(THE TASKS):
**1)** Repeat everything from "To stay connected" down to "archives for free." in the San Diego arts guide below, word for word.
**2)** According to the San Diego arts guide below, why should readers look at the MOPA exhibition Celebrating Five Women Artists? Answer in one to three sentences.

(PASSAGE TO READ):
- - - - -

The Museum of Photographic Arts (MOPA) website has the MOPAConnects video series and online exhibitions. Check out the latest, Celebrating Five Women Artists, because not many of us can name five women photographic artists. It features work by Suda Kay House, Flor Garduño and more.

The San Diego Museum of Art has a "While We're Closed" corner of its website, with links to its video archives. You can watch many of their gallery talks, and the vibrant SDMA+ performance series showcases like ballet in the rotunda, chamber music in the exhibition halls, and even the San Diego Youth Symphony performing in front of the art. And the SDMA app — designed not only for an interactive experience when you're in the museum but also for at-home browsing and learning — lets you explore each collection piece-by-piece.

Similarly, the Timken Museum of Art app lets you take a virtual tour, including their brand new exhibition, "Captivating Women."

Lux Art Institute is enacting "open hours" where you reserve a time spot to tour their exhibitions in very small groups of 10. The tour includes new work from fiber artist Michelle Montjoy. She's even live-posting the installation, live-streaming her opening reception artist talk and will offer drive-up viewings and fun performance art in front of Lux’s massive front windows.

Many smaller local galleries like Sparks Gallery, The Studio Door, Bread and Salt and Thumbprint have online exhibition catalogs you can browse.

Live Performances

Performances at the La Jolla Playhouse, The Old Globe and most other theaters have been postponed. But many performing arts groups are still trying to produce work and share it with their audiences.

Locally, PGK Dance Project will broadcast what was supposed to be this weekend's performance, "Holding Tight" as on-demand video.

Wednesday night, The New Narrative's Daring Stories — a really great storytelling show — is doing a live stream of their regular monthly show. The theme is (fittingly) "Riding Out The Storm," and there's often an open mic component too. The New Narrative has moved all of its programming online, including workshops and discussions.

To stay connected with new music while shows and festivals are being canceled, check out the latest episode of NPR's All Songs Considered podcast's latest episode: "What We'll Miss At SXSW This Year."

And in the broader performing arts world, check out the Social Distancing Festival. It's a roundup of global streaming events — with user submissions and highlights from curators — from operas to story slams to theater.

And Classical FM has put together a list of symphonies and orchestras broadcasting scheduled live performances to empty symphony halls, or the orchestras that have opened up their performance video archives for free.

Public Libraries

While they're closed to the public, San Diego County Libraries are still here for you, with instant digital library cards and online lending. You can access e-books through their app, Libby. It's really easy to use for adults or kids. I signed up for a new county library card and was reading Michelle Obama's memoir within minutes!

- - - - -

(DATASET CONTENT):

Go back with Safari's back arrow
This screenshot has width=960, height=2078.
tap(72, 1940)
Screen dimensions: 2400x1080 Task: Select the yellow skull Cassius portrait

- - - - -

(ANSWERS FOR THE TASKS):
**1)**
To stay connected with new music while shows and festivals are being canceled, check out the latest episode of NPR's All Songs Considered podcast's latest episode: "What We'll Miss At SXSW This Year."

And in the broader performing arts world, check out the Social Distancing Festival. It's a roundup of global streaming events — with user submissions and highlights from curators — from operas to story slams to theater.

And Classical FM has put together a list of symphonies and orchestras broadcasting scheduled live performances to empty symphony halls, or the orchestras that have opened up their performance video archives for free.

**2)** The guide recommends it because not many people can name five women photographic artists. The exhibition features work by Suda Kay House, Flor Garduño and others.